Rabu, 25 Agustus 2010

LESSONS FROM CHILDREN

Pernah kalian bertengkar dengan orang tua, teman atau mungkin dengan pacar? Kalian pernah mendengar disela-sela kemarahan itu kata-kata seperti “lo jangan bersikap kayak anak kecil donk!” atau “childish banget sich lo!” biasanya kita merespon marah jika dikatakan telah bersikap kayak anak kecil. Kita menganggap kita sudah dewasa dan menjadi anak kecil itu menjengkelkan. Saya sendiri pernah dikatakan telah bersikap childish karena marah akan sesuatu dan sebuah sebuah pikiran aneh melintas dalam benakku. Andai aku anak kecil, aku pasti dengan mudah memaafkan orang-orang.

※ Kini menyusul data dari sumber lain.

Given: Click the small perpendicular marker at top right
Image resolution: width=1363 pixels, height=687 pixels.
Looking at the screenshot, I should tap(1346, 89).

Ya,kita yang secara perlahan beranjak menjadi dewasa mulai meninggalkan sifat anak kecil yang ada dalam diri kita. Kita tidak mau disebut anak kecil. Atas dasar apa? Apakah karena anak kecil yang hanya bisa bergantung kepada orang lain? Apakah karena anak kecil memiliki sikap manja yang berlebih? Ya, sikap seperti ini membuat orang dewasa kadang kesal kepada anak kecil. Apalagi jika anak kecil mengeluarkan senjata terakhirnya, tangisan. Kita mulai memarahi anak kecil jika mereka mengeluarkan senjata terakhir mereka. Saat itu kita akan bersyukur tidak menjadi anak kecil lagi. Ini akan tampak memalukan jika kita merengek-rengek. Tapi tidak tahukah kalian, kita orang dewasa belum tentu lebih baik dari anak kecil. Kadang, kita perlu belajar dari anak kecil.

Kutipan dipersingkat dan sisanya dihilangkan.